So long, Kindle! Well... sort of.

In my last post on the subject, I think I made it pretty clear that I'd had just about enough with how Kindle handles third-party ebooks. From converting .ePubs to .mobi files, sending those files to the cloud, and hoping to high heavens that the metadata attached persisted longer than a few days, I got tired pretty quickly. All of that, of course, follows after the grief I spent trying to track down digital copies of books I physically own anyway. After a month of running into obstacles like those listed above, I'm moving on.

There are features I truly loved the Kindle app. The percentage of a book read on my bookshelf for example, or the UI of the thing, or the ebooks I received for free from Kindle First come to mind. Alas, far simpler needs outweigh those pleasantries. Needs that are met by a first-party solution, not an outsourced one.

Hello iBooks!

Apart from a sticky beginning with iBooks yesterday evening, I've successfully synced 14 Star Wars novels to my iPhone.

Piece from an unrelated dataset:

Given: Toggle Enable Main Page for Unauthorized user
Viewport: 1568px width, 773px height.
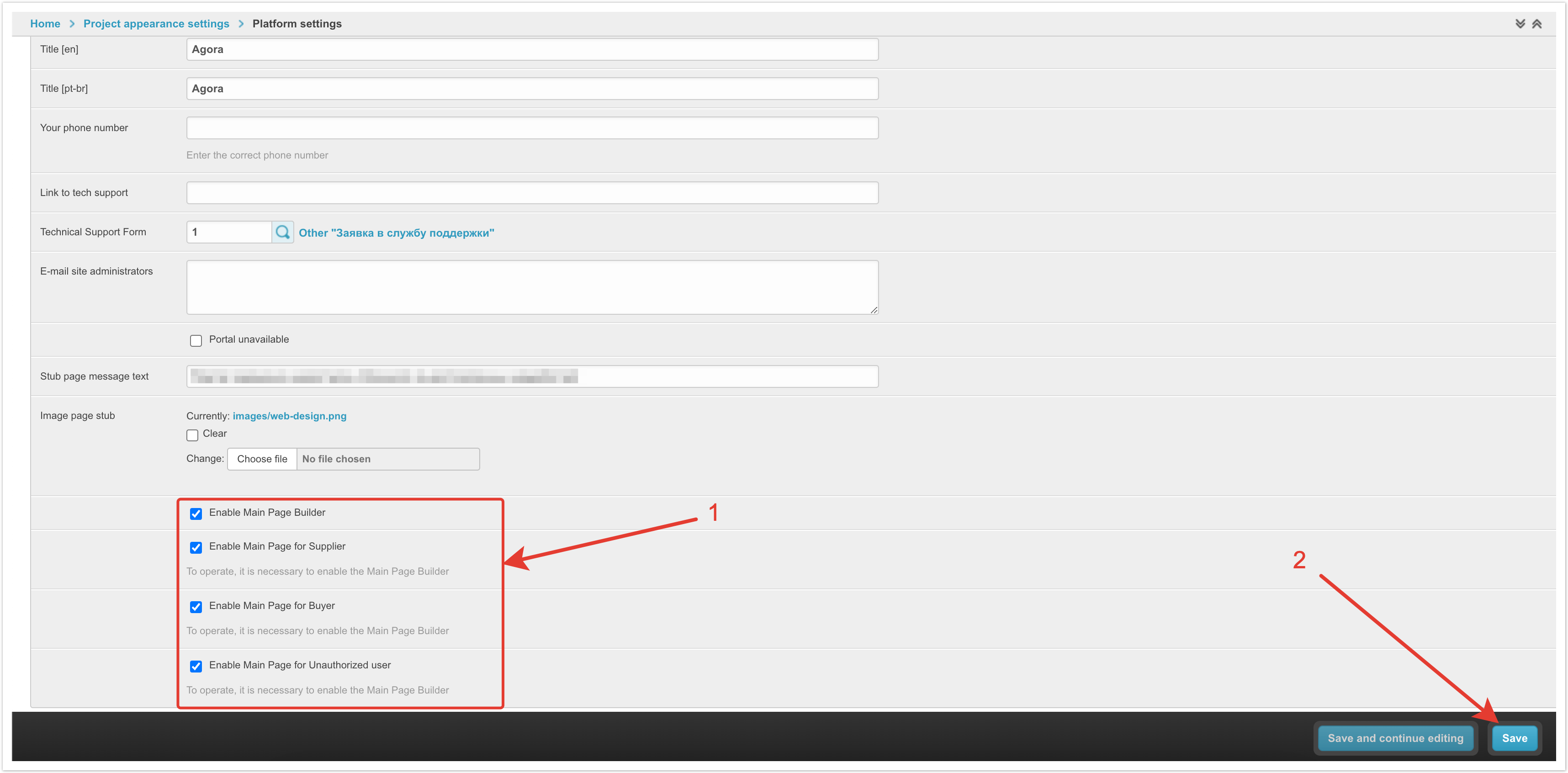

In all, it took about 20 minutes to work out the kinks and get everything the way I wanted. No need for Calibre conversions or updated metadata. Everything synced perfectly into my collection from the iBooks app on my Mac to the reader on my mobile.

It is strange that—although Apple moved ebooks from iTunes to it's dedicated iBooks app a few years ago—I'm still required to sync my books through iTunes to get them where I want them to go. I have the iCloud space, sync them away! Grabbing a spare lightning cord isn't a dealbreaker, but it is a nuisance in an otherwise pleasurable eReading experience.

Until Amazon finds a better way to support third-party reading content within their Kindle ecosystem, I'm going with the home team. iBooks isn't the most pretty app, but the flexibility makes it easy to disregard any tradeoffs.